New Way to be Human

Nov. 18 2004, my Mom was diagnosed with Stage IV Lung Cancer. I started this blog to chronicle her journey. July 19, 2005 she gave her life in the battle. This blog is my place to process through the journey I walked along with her, and now my journey through grief. It's also a place to discuss the effects cancer has on the lives it touches--survivors and caregivers alike. I'm a Navy wife, a Mom, and my mother's daughter now and forever.

Monday, April 04, 2005

Miracles

This is from an earlier day... It got lost in blogland somehow, so I'm reposting it. :)

Life is full of miracles right now. The very best of them all is laying accross my lap as I type this. Her name is Carolyn Helen and she got here (on her own with no induction, no less!) on March 7. Giving birth to her was the most amazing thing I've ever done. That experience was full of the miraculous besides just... a baby entering the world.

After hearing from person after person that it was very unlikely that I would go into labor on my own any time soon and resigning myself to an induction on Wednesday, my water broke on Sunday night (the 6th). What was funny is I'd been into L&D the day before and had talked to a nurse who said I positively MUST get a birth ball. I wasn't going to, but Sunday decided what the heck? Husband and I went to Wal-mart and as we walked in, I said, "This is going to make the baby come I bet... We'll probably only use this thing tonight." Sure enough, a few hours later with the hugest GUSH you've ever seen my water had broken and we were headed to the hospital.

But... Baby C was still posterior. VERY posterior. Like... during the exams I thought they were reaching for my tonsils (Sorry to be graphic!). She stayed that way... and I stayed 2 cm dilated for about 10 hours... At 8 o'clock, the doctor was looking dismal. He was worried about the fact that my water was broken causing me to be more prone to infections... and we were making NO PROGRESS. All I could think was--He thinks this is going to end in a C section. So, they started pitocin... and I kept moving around. I had some Fentinol which only worked for about an hour and was meant to relax me more than anything (a very good thing as I was exhausted and needed to rest).

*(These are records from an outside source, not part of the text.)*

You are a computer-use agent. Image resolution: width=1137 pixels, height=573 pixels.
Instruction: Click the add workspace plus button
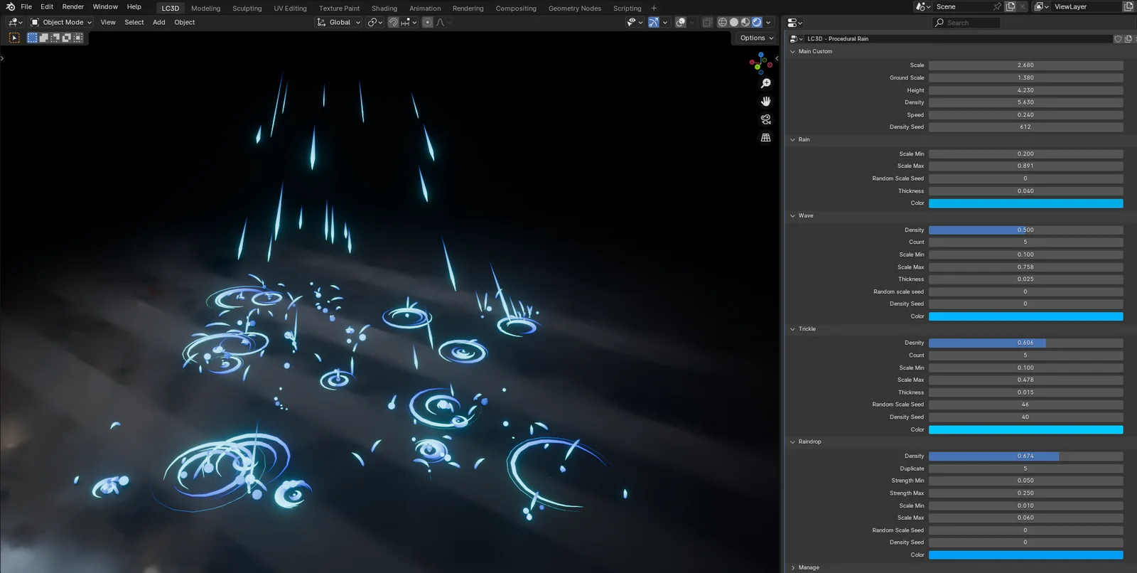[654, 9]
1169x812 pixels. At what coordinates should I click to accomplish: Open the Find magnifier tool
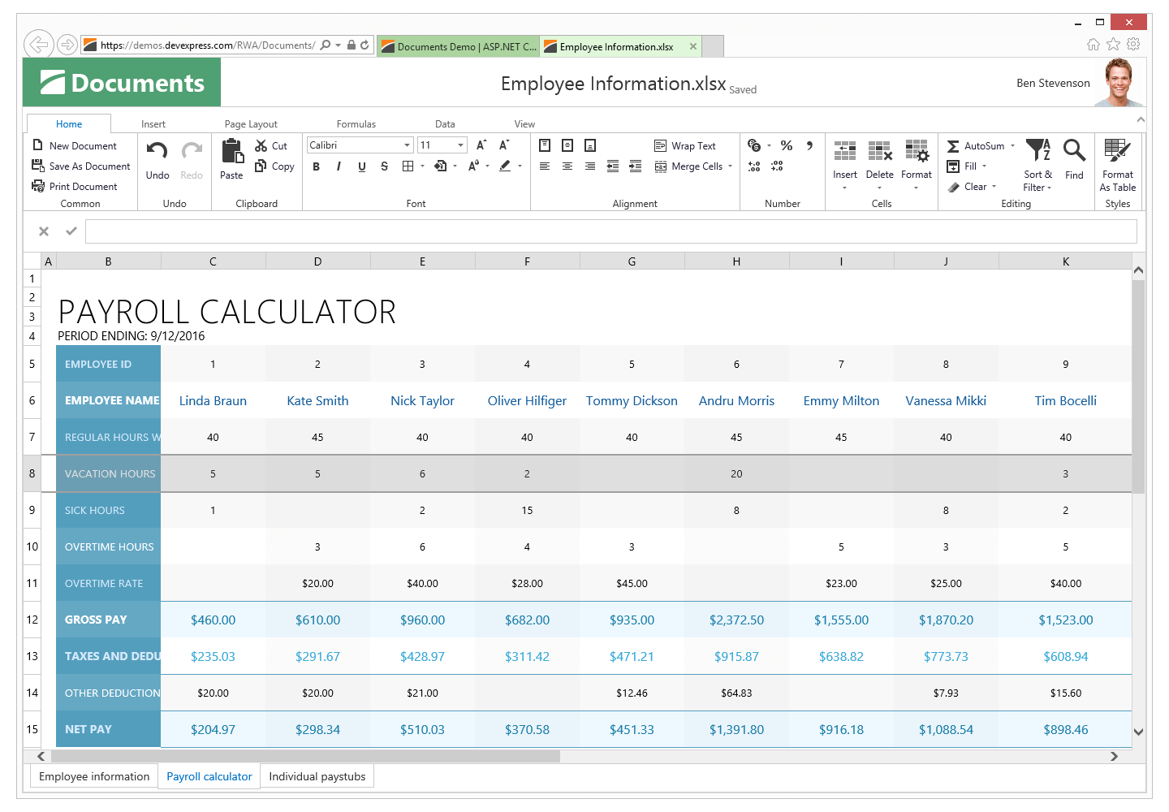1074,152
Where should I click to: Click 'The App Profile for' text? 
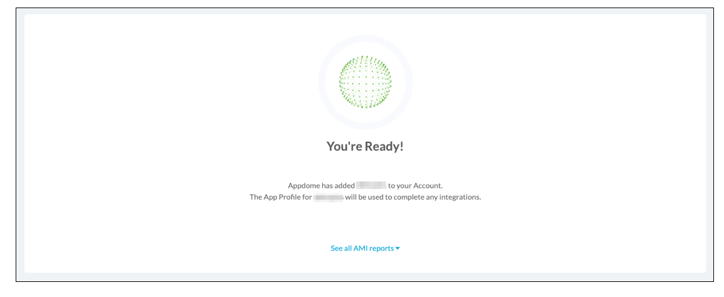(x=280, y=197)
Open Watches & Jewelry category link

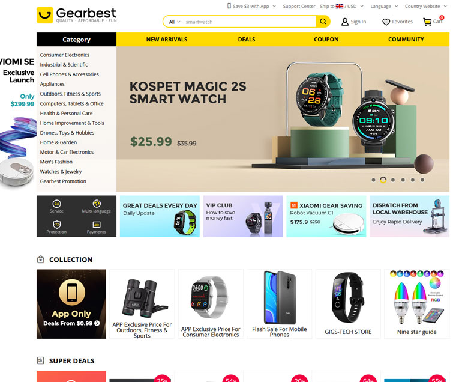[61, 171]

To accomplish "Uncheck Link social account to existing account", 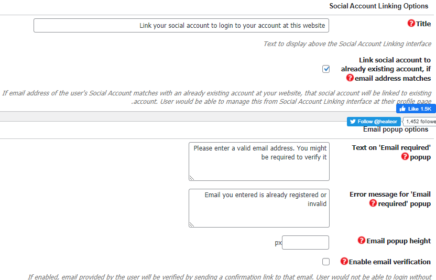I will (326, 69).
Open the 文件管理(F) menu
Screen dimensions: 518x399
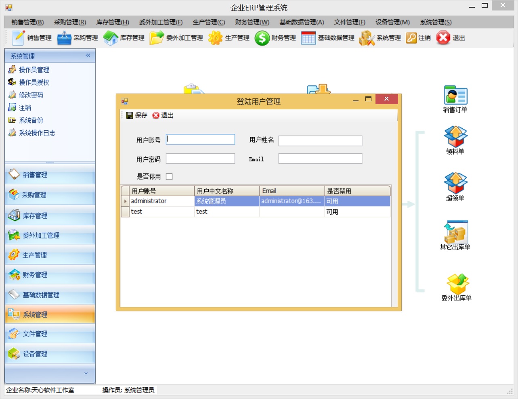349,22
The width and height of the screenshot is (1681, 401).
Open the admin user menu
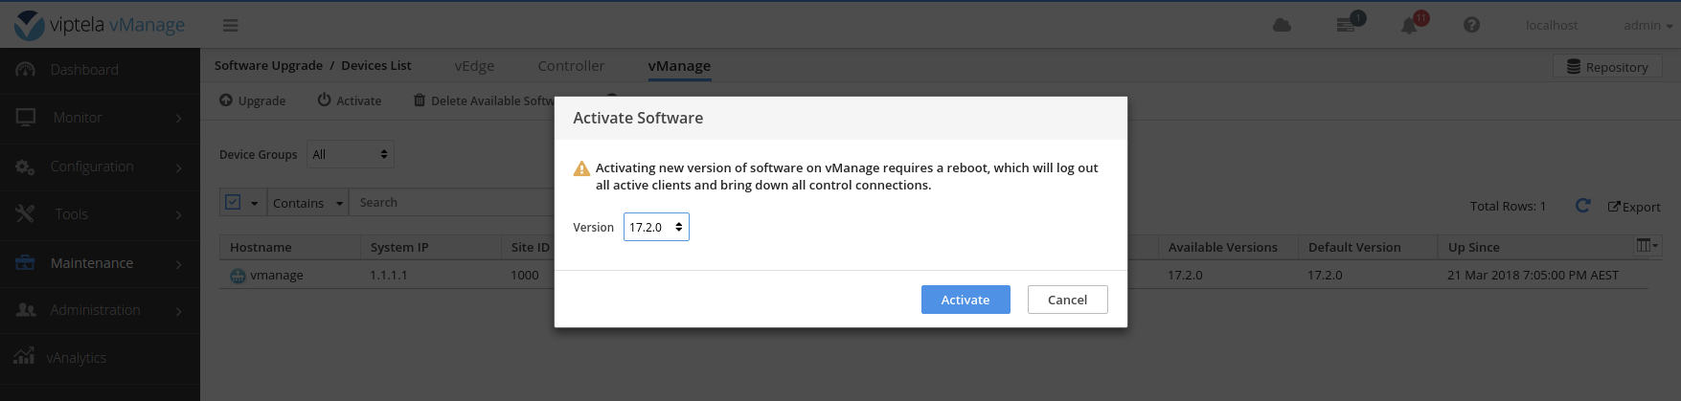click(1647, 26)
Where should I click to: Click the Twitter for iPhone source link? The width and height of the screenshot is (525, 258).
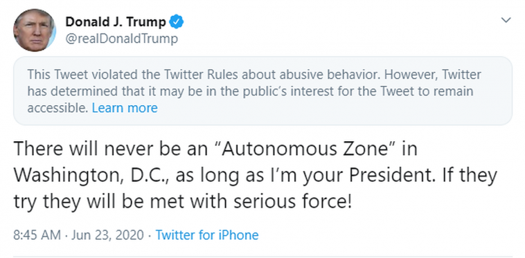click(207, 235)
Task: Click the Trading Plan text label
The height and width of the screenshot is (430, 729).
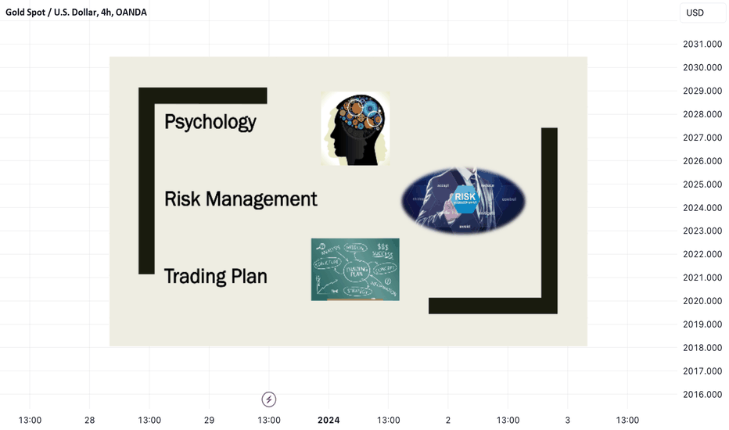Action: pyautogui.click(x=216, y=276)
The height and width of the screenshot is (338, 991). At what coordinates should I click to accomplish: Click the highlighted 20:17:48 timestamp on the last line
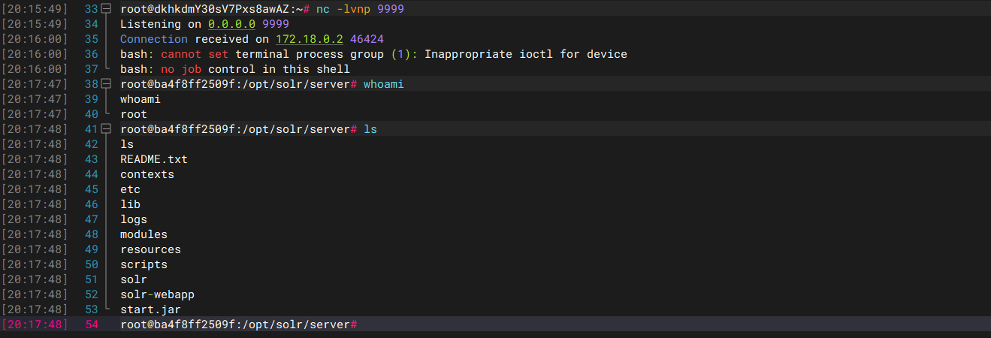(35, 324)
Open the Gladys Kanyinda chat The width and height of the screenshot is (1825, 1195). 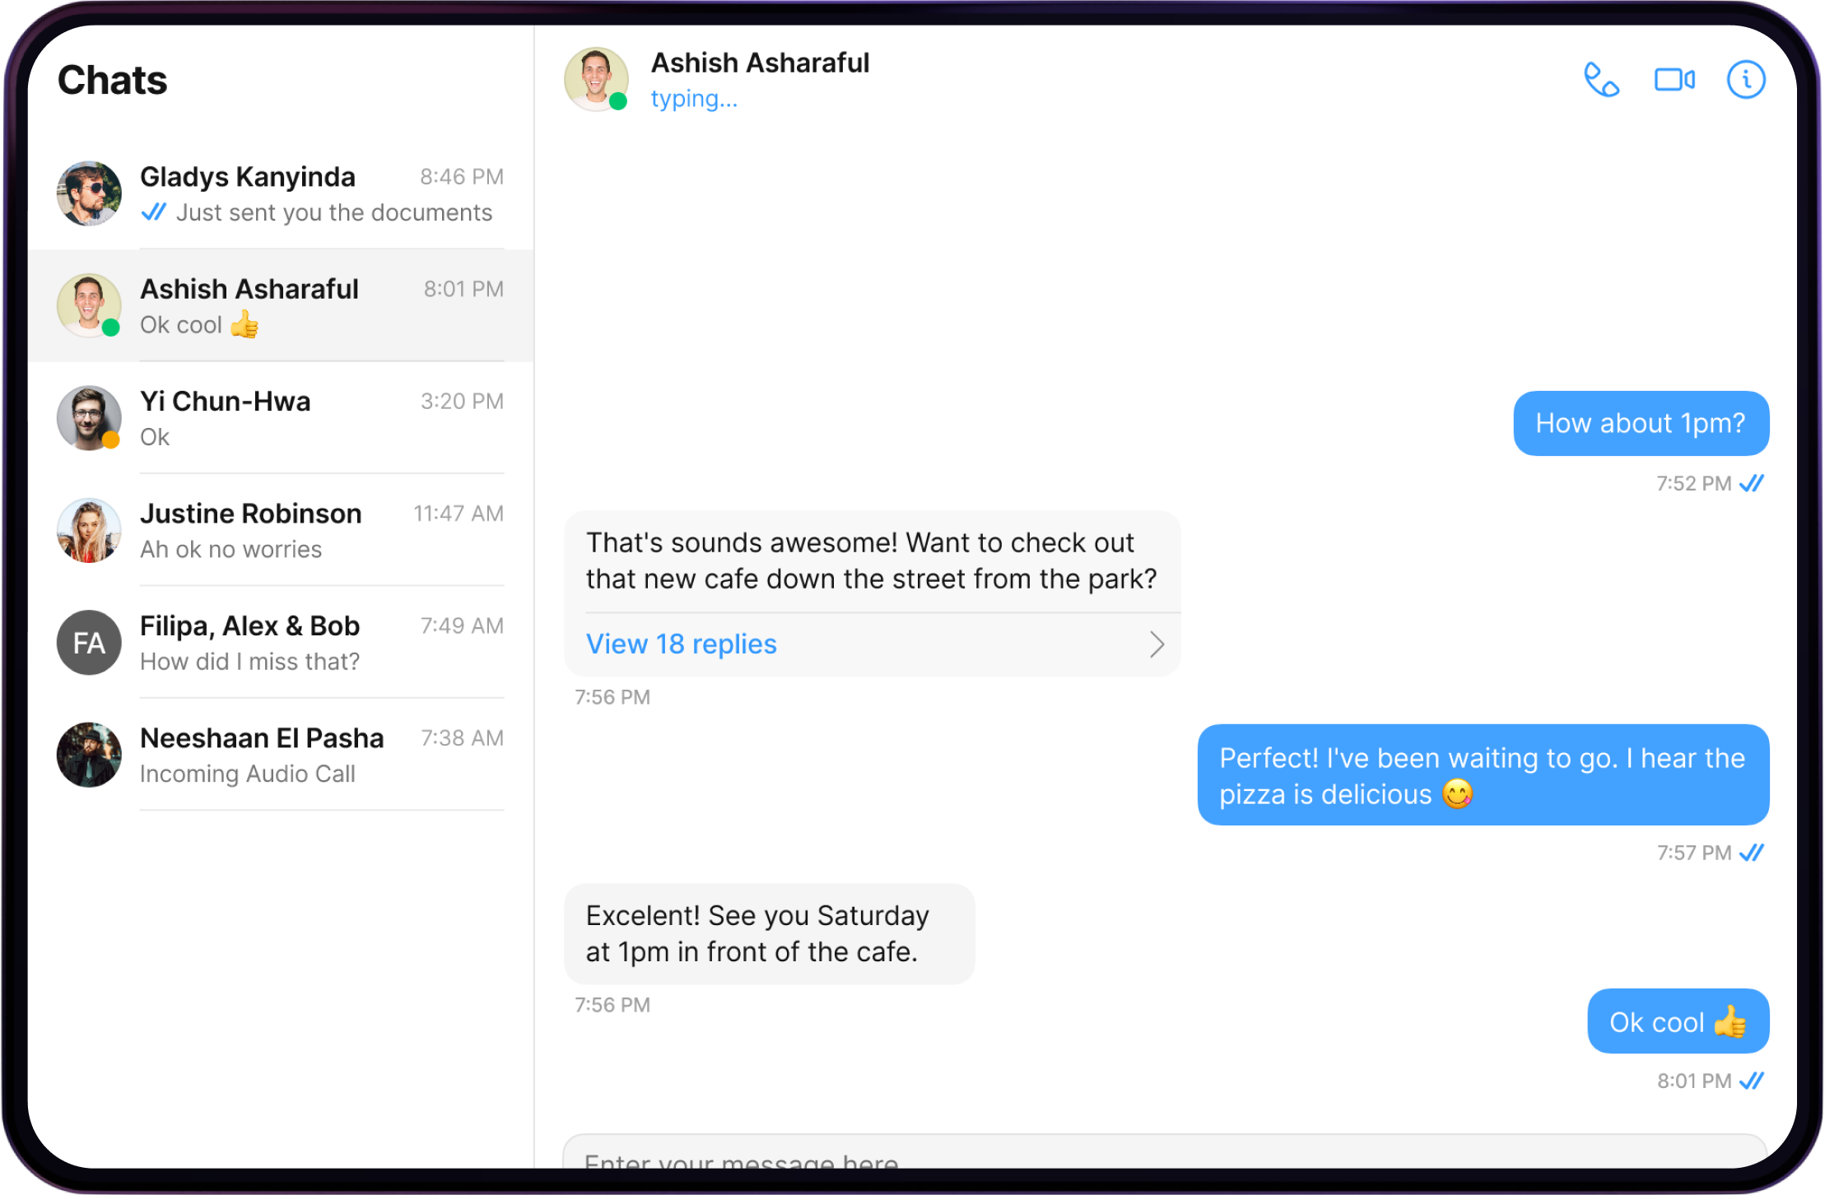(321, 194)
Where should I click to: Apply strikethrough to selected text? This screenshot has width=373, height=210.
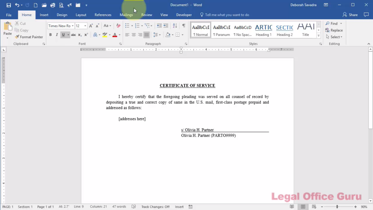(73, 35)
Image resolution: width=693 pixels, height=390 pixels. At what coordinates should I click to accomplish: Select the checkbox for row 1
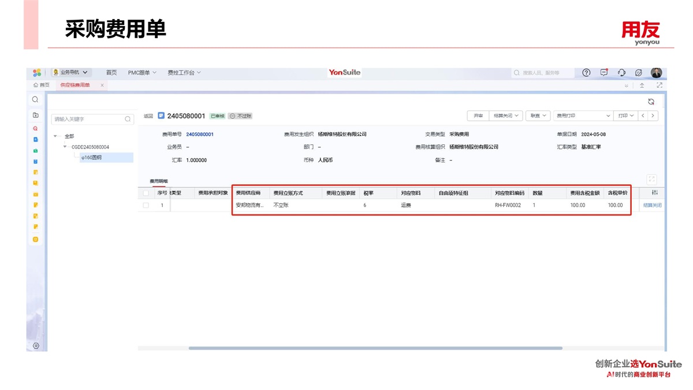146,205
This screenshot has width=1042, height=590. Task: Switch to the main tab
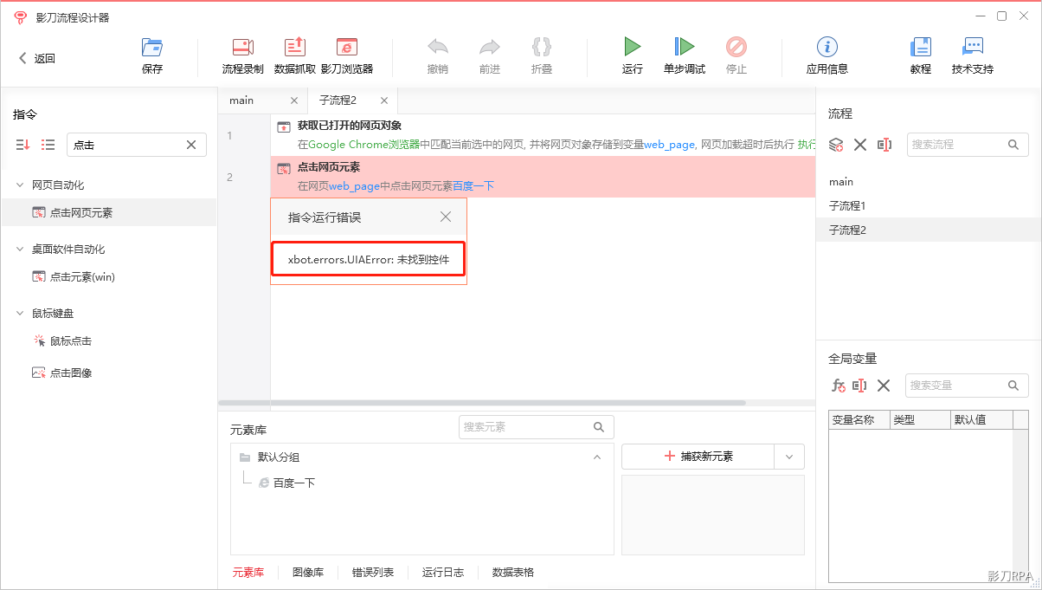241,100
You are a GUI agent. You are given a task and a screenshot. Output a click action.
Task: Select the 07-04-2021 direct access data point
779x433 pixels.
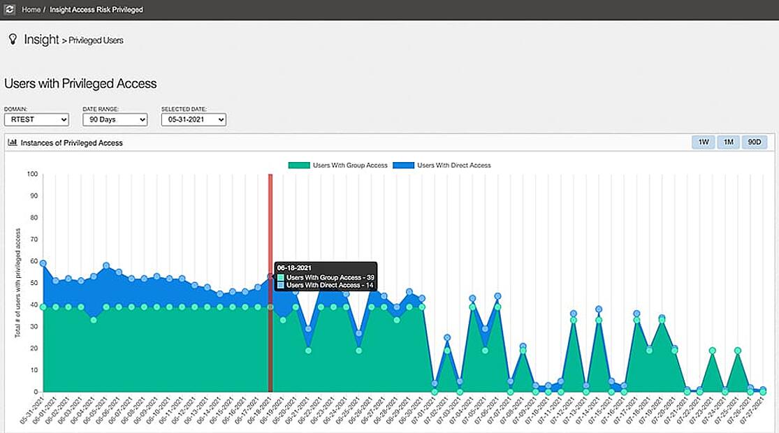click(x=472, y=298)
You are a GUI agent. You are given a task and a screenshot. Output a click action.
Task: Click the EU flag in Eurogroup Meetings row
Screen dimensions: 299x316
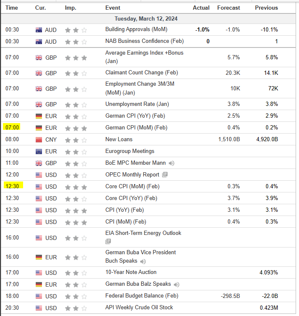click(x=39, y=151)
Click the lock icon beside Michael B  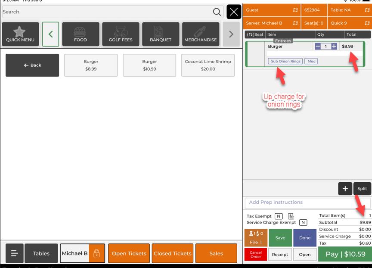click(x=96, y=253)
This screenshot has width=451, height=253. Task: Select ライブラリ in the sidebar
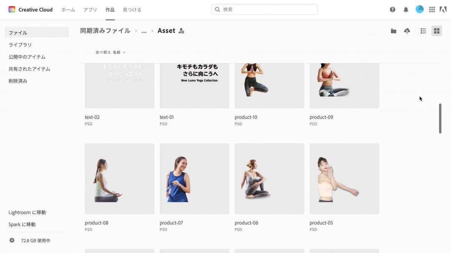tap(20, 45)
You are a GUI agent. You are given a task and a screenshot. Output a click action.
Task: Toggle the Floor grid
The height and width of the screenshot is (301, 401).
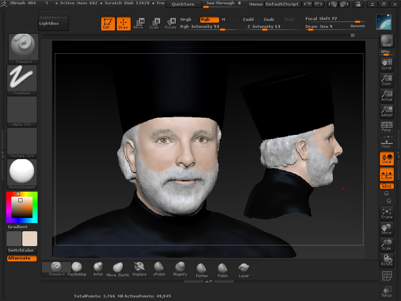(387, 142)
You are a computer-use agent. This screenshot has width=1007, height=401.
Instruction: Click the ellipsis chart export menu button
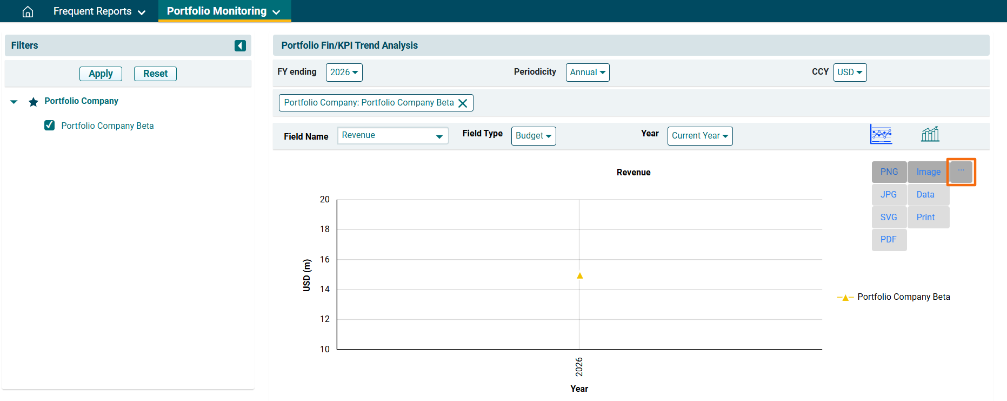pyautogui.click(x=961, y=172)
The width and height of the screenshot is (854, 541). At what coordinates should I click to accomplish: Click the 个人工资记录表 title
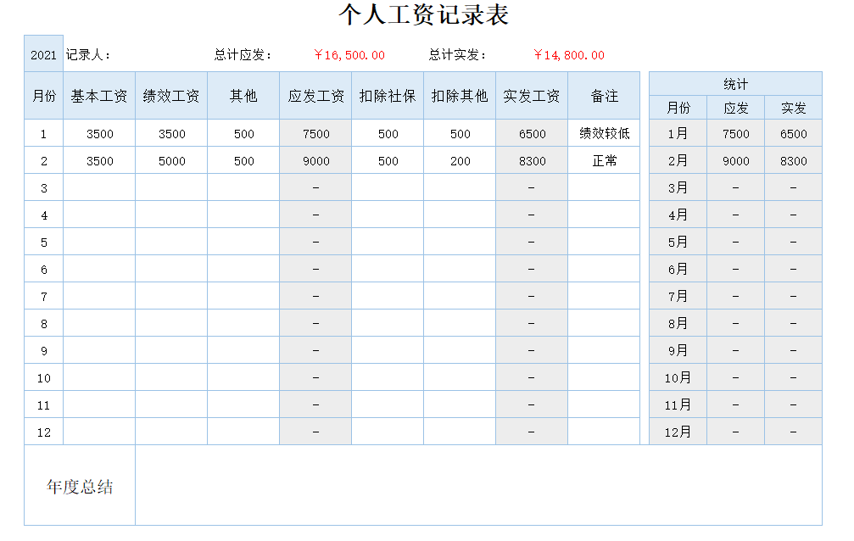pyautogui.click(x=423, y=15)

A few hours later we were celebrating because I had dilated to 5 cm. And... I swear it wasn't 5 minutes later (though everyone else says it was 15 minutes or so), I was saying, "HELP! I really want to push!!!!" That made people move really fast, and guess what--I was Fully Dilated!

It wasn't long til Baby C was here... I don't think I'll ever forget watching as she wriggled out into the doctor's hands.... It took forever before I got to hold her as they repaired me and did the baby care thing. But now, this Angel and I are well-acquainted, learning about one another, and figuring out what our schedule looks like now.

Later that day, husband got a phone call from the squadron. The very chief that we've been holding such an atrocious grudge towards had pulled some strings... And set it up so that husband could go TAD to a 45 day school and STAY BACK from the detachment that leaves this weekend. The trade off was, husband got no leave and had to start the day I got home from the hospital. We've survived that though... and we're absolutely THRILLED that he gets to stay home a bit longer. Needless to say, we learned not to jump to conclusions and hold grudges against people in the chain of command, and God certainly reminded us to see him as a brother and not as an enemy.

Anyway... I don't think I am exaggerating when I use the M word. You might. That's ok. All we know is... we're hugely blessed and thankful. SO THANKFUL.I had really reached the end of my rope waiting for Baby C to get here. I was so worried and afraid she wouldn't have time with her daddy and that I wouldn't have help in my recovery period. I was starting to feel very Grry at God. I was starting to demand an answer for why everything seemed like it had to be uphill for us... And then all of this happened. I tell you the air has been charged with the miraculous...

I don't get God, but I know that He is good. And I know I am thankful for the work he's been doing (I'm convinced he's been working overtime on our behalf). I'm especially thankful for this amazing person sleeping so sweetly right here with me. Welcome to the world Baby C!